Senator Bennett Johnston of Louisiana defended the IPCC, however, claiming that "there is not a shred of evidence of misconduct by any of the scientists involved."
The Congress has for years attempted to deal with environmental issues by throwing more and money at perceived problems. According to a GAO study, in the period from 1993 to 1995, Federal Agencies of the United States have spent almost $700 million on global climate change related spending. This amounts to almost 70 per cent of all US spending for environmental treaties
Congressman Clifford Stearns of Florida has called for a more common sense approach: Eco-Sanity. Comments Congressman Stearns, "Spending on environmental protection in the United States is greater both in dollar terms and as a percentage of gross domestic product than it has ever been before, also considerably higher than spending in many other countries. Our biggest problem is that it is in the politics . . . What then is the biggest barrier to improving environmental protection? Mr. Speaker, I think it is the environmental movement itself. More specifically, I believe that the lack of understanding and critical thinking on the part of most environmentalists has compromised the movement's ability to be an effective force for real true environmental protection."

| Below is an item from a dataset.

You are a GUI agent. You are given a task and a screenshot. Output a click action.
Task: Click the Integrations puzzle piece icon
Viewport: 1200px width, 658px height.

During hearings of the Senate Energy Committee in September, Alaska Senator Frank Murkowski raised serious questions about the administration's support of global climate change negotiations in general, and on the possibility or advisability of a 'carbon tax' in particular. Such 'green taxes' are already in effect in certain areas around the world. Taxes are imposed on sulphur dioxide and nitrogen dioxides in Sweden; the Netherlands imposes taxes on water pollution.
Because no economic analyses of any proposed protocols have yet been provided to the Congress, the Senator stressed the need to ensure that U.S. jobs are protected and that businesses in this country are not subject to unfair competition abroad due to any provisions in a legally binding treaty.
But, even now the US is negotiating new protocols dealing with global climate change, the details of which are not expected to be announced until December, after the elections. The possibility of a `carbon tax' in the United States has already been raised.